By the time I realized what was going on it was too late. Plus I was too tired to do anything about it. I just laid there and fantasized about flinging that ROOMBA like a frisbee in the morning. It wasn't necessary. It choked to death on that twenty foot mouse cord.

Not death death. Just Disney death.


Inside the office closet are manuals that I paid actual money for, for all my versions of MSWord and various archaic Windows manuals. Mostly I just figure if I can't figure it out by staring, it's not meant to be part of my life. That's how I choose which microwave to purchase and washing machine also.

Don't knock it. With all the time I saved not reading manuals I have figured out how miles work on at least two defunct airlines.

Plus YOUTUBE will tell me all the secrets of the universe. And kittens,

Those noise cancelling headphones don't have a cord anymore. That wasn't the ROOMBA. That was me the first time I used them on the airplane and stood up to go to the ladies room. Yeah, I forgot they were on my head and twisted that cord so hard it bent that metal bit that goes into the outlet. Yanked it clean off. Plus it whipped the cord so hard that it trimmed some hair off the guy in the seat across the aisle from me. Fortunately that was my Dear Hubby so he couldn't sue or anything.
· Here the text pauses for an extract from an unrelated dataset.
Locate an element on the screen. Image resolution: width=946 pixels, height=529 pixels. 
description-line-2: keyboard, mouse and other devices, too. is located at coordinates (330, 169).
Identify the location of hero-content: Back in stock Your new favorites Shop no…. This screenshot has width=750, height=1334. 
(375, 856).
He just said, "Are those the ones I just gave you for Christmas?"

My Love Affair with Technology, KarfeltDuh, really? Do you think I go around trashing OLD STUFF? That's the ROOMBA's job.

Seriously though, is it me? Confess. It's good for the soul, not to mention a laugh or two.
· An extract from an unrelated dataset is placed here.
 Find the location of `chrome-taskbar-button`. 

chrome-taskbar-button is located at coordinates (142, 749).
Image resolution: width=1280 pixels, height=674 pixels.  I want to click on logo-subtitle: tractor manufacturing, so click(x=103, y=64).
And sometimes you have to laugh, or organize. Amiright?











2 comments:

Kella said...

Love! We've got four working computers (two of them not great but still functional, one of which runs our home network) and two non-working ones, plus two partially dead printers, neither of which have (much) ink. I'll take this as a warning not to get a Roomba, then?

S. R. Karfelt said...

Glad it isn't just me! But the Roomba is wonderful! Don't hesitate to get one. I recommend it, but I will warn you—it's like have a really dumb dog. It knows how to do things, but you never know what it'll get into. Mine once pushed a box of tampons out of the bathroom and down the hallway while I was standing by the front door talking to a contractor.